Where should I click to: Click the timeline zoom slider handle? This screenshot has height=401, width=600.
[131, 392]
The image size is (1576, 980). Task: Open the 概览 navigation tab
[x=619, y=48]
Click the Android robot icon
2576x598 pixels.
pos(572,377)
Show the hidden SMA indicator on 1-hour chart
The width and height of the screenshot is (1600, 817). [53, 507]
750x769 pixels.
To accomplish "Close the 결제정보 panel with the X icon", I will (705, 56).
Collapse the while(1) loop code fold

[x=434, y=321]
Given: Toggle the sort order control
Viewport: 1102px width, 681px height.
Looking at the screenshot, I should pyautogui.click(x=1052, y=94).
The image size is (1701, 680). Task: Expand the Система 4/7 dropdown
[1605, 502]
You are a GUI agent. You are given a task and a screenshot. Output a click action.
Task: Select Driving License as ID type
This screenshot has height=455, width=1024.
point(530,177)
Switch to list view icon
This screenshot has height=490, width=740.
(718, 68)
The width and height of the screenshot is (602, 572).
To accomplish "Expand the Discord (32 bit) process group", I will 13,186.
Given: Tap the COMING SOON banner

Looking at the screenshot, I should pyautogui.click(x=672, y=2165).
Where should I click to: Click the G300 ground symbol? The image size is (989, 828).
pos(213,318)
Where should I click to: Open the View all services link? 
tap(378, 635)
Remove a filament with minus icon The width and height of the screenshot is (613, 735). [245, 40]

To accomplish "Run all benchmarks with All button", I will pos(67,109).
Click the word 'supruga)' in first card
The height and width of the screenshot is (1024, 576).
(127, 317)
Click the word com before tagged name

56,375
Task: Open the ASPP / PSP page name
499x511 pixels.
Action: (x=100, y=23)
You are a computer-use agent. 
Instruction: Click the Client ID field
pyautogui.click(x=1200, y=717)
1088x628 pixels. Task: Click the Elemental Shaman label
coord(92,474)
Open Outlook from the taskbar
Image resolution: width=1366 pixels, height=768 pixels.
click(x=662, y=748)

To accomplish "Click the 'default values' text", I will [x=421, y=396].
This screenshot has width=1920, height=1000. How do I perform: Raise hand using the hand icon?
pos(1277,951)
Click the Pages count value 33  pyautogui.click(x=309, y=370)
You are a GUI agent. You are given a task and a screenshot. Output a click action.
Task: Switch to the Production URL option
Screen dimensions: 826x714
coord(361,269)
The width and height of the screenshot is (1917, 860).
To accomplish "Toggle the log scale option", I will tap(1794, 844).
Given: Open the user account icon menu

Your objective: State the number of lines in the records that include the word "option", and add nothing to it.

Result for this exercise: 2